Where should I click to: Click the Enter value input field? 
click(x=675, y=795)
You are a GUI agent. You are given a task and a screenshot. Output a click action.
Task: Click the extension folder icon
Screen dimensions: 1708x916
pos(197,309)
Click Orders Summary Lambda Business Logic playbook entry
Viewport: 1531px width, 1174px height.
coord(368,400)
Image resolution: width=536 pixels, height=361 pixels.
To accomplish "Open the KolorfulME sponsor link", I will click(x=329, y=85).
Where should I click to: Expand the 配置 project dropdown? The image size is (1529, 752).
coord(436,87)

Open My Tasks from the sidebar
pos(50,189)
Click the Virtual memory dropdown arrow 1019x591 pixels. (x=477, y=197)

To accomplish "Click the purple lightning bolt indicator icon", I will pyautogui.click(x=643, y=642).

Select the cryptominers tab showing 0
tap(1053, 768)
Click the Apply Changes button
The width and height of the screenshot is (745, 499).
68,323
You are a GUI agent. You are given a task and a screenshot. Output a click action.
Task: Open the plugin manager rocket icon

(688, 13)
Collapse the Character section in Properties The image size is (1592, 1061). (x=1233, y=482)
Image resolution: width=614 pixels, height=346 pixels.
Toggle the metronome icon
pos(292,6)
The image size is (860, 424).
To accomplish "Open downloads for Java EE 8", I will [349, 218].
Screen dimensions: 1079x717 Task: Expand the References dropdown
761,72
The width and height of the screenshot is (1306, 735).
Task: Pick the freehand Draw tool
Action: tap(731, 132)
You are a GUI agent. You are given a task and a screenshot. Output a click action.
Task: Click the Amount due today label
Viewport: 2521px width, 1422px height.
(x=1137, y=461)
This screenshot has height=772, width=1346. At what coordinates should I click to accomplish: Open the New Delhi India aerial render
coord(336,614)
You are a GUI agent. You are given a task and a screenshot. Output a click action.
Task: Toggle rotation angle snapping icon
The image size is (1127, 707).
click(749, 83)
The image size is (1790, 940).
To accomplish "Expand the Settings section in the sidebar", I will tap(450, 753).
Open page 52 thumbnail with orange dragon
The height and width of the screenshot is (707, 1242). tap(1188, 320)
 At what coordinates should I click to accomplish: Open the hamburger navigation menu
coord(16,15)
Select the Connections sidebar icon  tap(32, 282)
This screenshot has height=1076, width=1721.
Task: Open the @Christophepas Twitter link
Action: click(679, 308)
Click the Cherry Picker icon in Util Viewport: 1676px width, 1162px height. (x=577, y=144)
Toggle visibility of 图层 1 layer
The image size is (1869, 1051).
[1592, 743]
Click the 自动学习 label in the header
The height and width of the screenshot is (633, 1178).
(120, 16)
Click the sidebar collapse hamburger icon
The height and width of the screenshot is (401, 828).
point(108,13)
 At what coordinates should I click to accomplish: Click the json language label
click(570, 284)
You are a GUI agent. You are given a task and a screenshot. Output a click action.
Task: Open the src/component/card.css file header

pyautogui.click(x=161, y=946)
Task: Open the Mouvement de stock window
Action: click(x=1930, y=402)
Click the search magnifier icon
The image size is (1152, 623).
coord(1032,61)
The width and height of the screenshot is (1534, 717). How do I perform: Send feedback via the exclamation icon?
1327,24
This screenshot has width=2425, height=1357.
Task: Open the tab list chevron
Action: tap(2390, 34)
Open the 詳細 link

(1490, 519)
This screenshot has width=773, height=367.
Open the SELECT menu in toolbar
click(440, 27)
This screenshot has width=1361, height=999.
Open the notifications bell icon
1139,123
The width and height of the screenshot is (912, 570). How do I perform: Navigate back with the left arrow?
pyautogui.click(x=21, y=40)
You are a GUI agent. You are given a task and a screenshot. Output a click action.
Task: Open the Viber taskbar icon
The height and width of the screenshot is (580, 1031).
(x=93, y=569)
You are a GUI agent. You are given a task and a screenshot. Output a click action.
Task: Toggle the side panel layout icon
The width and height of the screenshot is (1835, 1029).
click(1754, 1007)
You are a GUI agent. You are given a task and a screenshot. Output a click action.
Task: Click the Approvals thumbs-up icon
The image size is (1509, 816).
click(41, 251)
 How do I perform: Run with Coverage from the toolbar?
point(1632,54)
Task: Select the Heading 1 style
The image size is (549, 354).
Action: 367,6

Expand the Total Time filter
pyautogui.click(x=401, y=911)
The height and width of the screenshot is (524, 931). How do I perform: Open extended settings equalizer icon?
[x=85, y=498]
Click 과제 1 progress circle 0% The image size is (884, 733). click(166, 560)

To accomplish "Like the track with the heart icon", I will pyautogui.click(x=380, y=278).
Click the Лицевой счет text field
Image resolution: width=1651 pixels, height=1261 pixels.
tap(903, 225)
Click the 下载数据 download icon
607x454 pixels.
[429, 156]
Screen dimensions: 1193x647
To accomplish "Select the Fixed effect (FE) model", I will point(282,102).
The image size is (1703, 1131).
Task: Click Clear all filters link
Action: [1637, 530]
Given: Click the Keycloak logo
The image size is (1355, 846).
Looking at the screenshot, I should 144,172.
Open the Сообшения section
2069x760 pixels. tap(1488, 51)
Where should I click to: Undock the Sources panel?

=-=-=-=-=

=== Task goal ===
Every entry should be printed again exactly as it stands.

=== Finished task ===
Where should I click to: Click the Enter value input field? 
click(x=675, y=795)
You are a GUI agent. You are given a task and a screenshot. Output a click action.
Task: Click the extension folder icon
Screen dimensions: 1708x916
pos(197,309)
Click Orders Summary Lambda Business Logic playbook entry
Viewport: 1531px width, 1174px height.
coord(368,400)
Image resolution: width=536 pixels, height=361 pixels.
To accomplish "Open the KolorfulME sponsor link", I will click(x=329, y=85).
Where should I click to: Expand the 配置 project dropdown? The image size is (1529, 752).
coord(436,87)

Open My Tasks from the sidebar
pos(50,189)
Click the Virtual memory dropdown arrow 1019x591 pixels. (x=477, y=197)

To accomplish "Click the purple lightning bolt indicator icon", I will pyautogui.click(x=643, y=642).

Select the cryptominers tab showing 0
tap(1053, 768)
Click the Apply Changes button
The width and height of the screenshot is (745, 499).
68,323
You are a GUI agent. You are given a task and a screenshot. Output a click action.
Task: Open the plugin manager rocket icon

(688, 13)
Collapse the Character section in Properties The image size is (1592, 1061). (x=1233, y=482)
Image resolution: width=614 pixels, height=346 pixels.
Toggle the metronome icon
pos(292,6)
The image size is (860, 424).
To accomplish "Open downloads for Java EE 8", I will [349, 218].
Screen dimensions: 1079x717 Task: Expand the References dropdown
761,72
The width and height of the screenshot is (1306, 735).
Task: Pick the freehand Draw tool
Action: tap(731, 132)
You are a GUI agent. You are given a task and a screenshot. Output a click action.
Task: Click the Amount due today label
Viewport: 2521px width, 1422px height.
(x=1137, y=461)
This screenshot has height=772, width=1346. At what coordinates should I click to accomplish: Open the New Delhi India aerial render
coord(336,614)
You are a GUI agent. You are given a task and a screenshot. Output a click action.
Task: Toggle rotation angle snapping icon
The image size is (1127, 707).
click(749, 83)
The image size is (1790, 940).
To accomplish "Expand the Settings section in the sidebar", I will tap(450, 753).
Open page 52 thumbnail with orange dragon
The height and width of the screenshot is (707, 1242). tap(1188, 320)
 At what coordinates should I click to accomplish: Open the hamburger navigation menu
coord(16,15)
Select the Connections sidebar icon  tap(32, 282)
This screenshot has height=1076, width=1721.
Task: Open the @Christophepas Twitter link
Action: click(679, 308)
Click the Cherry Picker icon in Util Viewport: 1676px width, 1162px height. (x=577, y=144)
Toggle visibility of 图层 1 layer
The image size is (1869, 1051).
[1592, 743]
Click the 自动学习 label in the header
The height and width of the screenshot is (633, 1178).
(120, 16)
Click the sidebar collapse hamburger icon
The height and width of the screenshot is (401, 828).
point(108,13)
 At what coordinates should I click to accomplish: Click the json language label
click(570, 284)
You are a GUI agent. You are given a task and a screenshot. Output a click action.
Task: Open the src/component/card.css file header

pyautogui.click(x=161, y=946)
Task: Open the Mouvement de stock window
Action: click(x=1930, y=402)
Click the search magnifier icon
The image size is (1152, 623).
coord(1032,61)
The width and height of the screenshot is (1534, 717). How do I perform: Send feedback via the exclamation icon?
1327,24
This screenshot has width=2425, height=1357.
Task: Open the tab list chevron
Action: tap(2390, 34)
Open the 詳細 link

(1490, 519)
This screenshot has width=773, height=367.
Open the SELECT menu in toolbar
click(440, 27)
This screenshot has width=1361, height=999.
Open the notifications bell icon
1139,123
The width and height of the screenshot is (912, 570). How do I perform: Navigate back with the left arrow?
pyautogui.click(x=21, y=40)
You are a GUI agent. You are given a task and a screenshot. Output a click action.
Task: Open the Viber taskbar icon
The height and width of the screenshot is (580, 1031).
(x=93, y=569)
You are a GUI agent. You are given a task and a screenshot. Output a click action.
Task: Toggle the side panel layout icon
The width and height of the screenshot is (1835, 1029).
click(1754, 1007)
You are a GUI agent. You are given a task and a screenshot. Output a click action.
Task: Click the Approvals thumbs-up icon
The image size is (1509, 816).
click(41, 251)
 How do I perform: Run with Coverage from the toolbar?
point(1632,54)
Task: Select the Heading 1 style
The image size is (549, 354).
Action: 367,6

Expand the Total Time filter
pyautogui.click(x=401, y=911)
The height and width of the screenshot is (524, 931). How do I perform: Open extended settings equalizer icon?
[x=85, y=498]
Click 과제 1 progress circle 0% The image size is (884, 733). click(166, 560)

To accomplish "Like the track with the heart icon", I will pyautogui.click(x=380, y=278).
Click the Лицевой счет text field
Image resolution: width=1651 pixels, height=1261 pixels.
tap(903, 225)
Click the 下载数据 download icon
607x454 pixels.
[429, 156]
Screen dimensions: 1193x647
To accomplish "Select the Fixed effect (FE) model", I will point(282,102).
The image size is (1703, 1131).
Task: Click Clear all filters link
Action: [1637, 530]
Given: Click the Keycloak logo
The image size is (1355, 846).
Looking at the screenshot, I should 144,172.
Open the Сообшения section
2069x760 pixels. tap(1488, 51)
Where should I click to: Undock the Sources panel?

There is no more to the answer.